Jair Bolsonaro disse que ou a eleição de 2022 vai ter voto impresso ou ela não vai acontecer. As Forças Armadas e todas as outras instituições da República deveriam ter publicado uma nota conjunta dizendo: “Jair, se der golpe, vai morrer. Abs.” Não publicaram.
Ao invés disso, na semana passada comandantes militares ameaçaram dar um golpe de Estado caso a CPI continue a investigar oficiais bolsonaristas que roubaram dinheiro de vacina.
Pelo menos a turma de 64 tinha a decência de mentir que o golpe deles era para combater a corrupção. Era uma época em que o vício ainda prestava homenagem à virtude.
A CPI da pandemia já achou indícios fortes de que existem militares e ex-militares bolsonaristas enrolados no escândalo do roubo de dinheiro de vacina.
Roberto Dias, ex-sargento da Aeronáutica indicado por Bolsonaro para o Ministério da Saúde, é acusado de pedir suborno de um dólar por dose de vacina comprada.
O coronel da reserva Élcio Franco, homem de confiança de Pazuello no Ministério da Saúde, conduziu a negociação em que a mutreta teria acontecido. Há outros militares acusados de terem pressionado pela liberação da vacina e de terem feito a intermediação entre os picaretas e o ministério.
Até aí, era inteiramente previsível. Os militares são seres humanos como todos os outros.

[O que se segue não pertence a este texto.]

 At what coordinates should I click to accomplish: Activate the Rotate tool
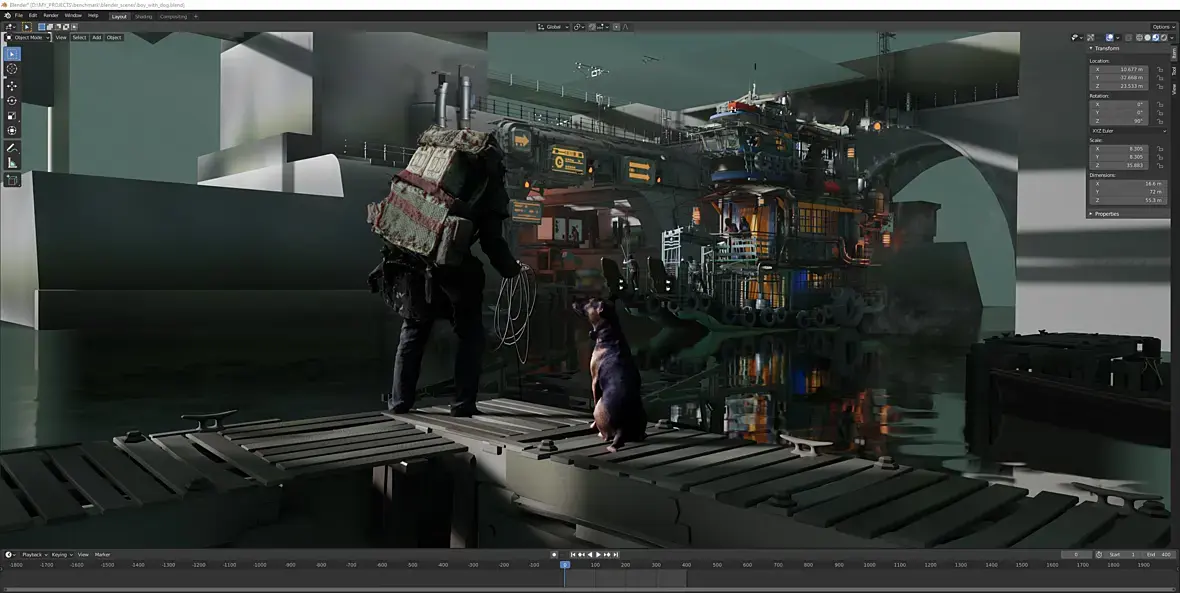[x=12, y=100]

Há entre eles honestos e corruptos, como em toda parte.
A maciça entrada de militares na máquina administrativa brasileira, onde sempre houve os mais variados esquemas, inevitavelmente levaria alguns deles para o lado da mutreta. Aconteceu com todos os grandes partidos políticos.
Por isso, quando Omar Aziz, presidente da CPI, lamentou que as investigações tenham encontrado militares corruptos, a reação das Forças Armadas deveria ter sido dizer que corrupção existe em qualquer lugar e que o importante é prender aqueles contra os quais surgirem provas consistentes.
Ao atacar o presidente da CPI do Senado, as Forças Armadas estão sinalizando, voluntária ou involuntariamente, que protegerão seus corruptos.
Isso é ruim em si, mas é pior ainda para o futuro da instituição: se a manobra der certo e os investigadores forem intimidados, de agora em diante todos os ladrões que atualmente entram na política para roubar preferirão entrar para as Forças Armadas, onde a impunidade será garantida.
Quando Bolsonaro saiu candidato sem partido político, mas com forte apoio nos quartéis, os militares que o apoiavam disseram que estavam participando como cidadãos, não como militares.
Bom, quando pegaram corrupção nos partidos dos civis, nenhum deles teve o poder de ameaçar os investigadores com as armas e tropas da República.
A nota do Ministério da Defesa sobre a CPI e seu silêncio sobre o golpismo do presidente da República, a entrevista golpista do chefe da Aeronáutica, tudo isso é sintoma da degeneração moral que Jair Bolsonaro causou na República brasileira.
O militar que acha que as armas da República são dele é exatamente igual ao político que acha que o dinheiro público é dele. Não deve ser difícil, para o sujeito que acha uma coisa, achar a outra.
Por isso, lembre-se: nos próximos meses vai ter golpista falando de “esticar a corda”, de “comunismo”, e, é claro, de “voto auditável”. Não se iluda. Se houver golpe, vai ser para roubar.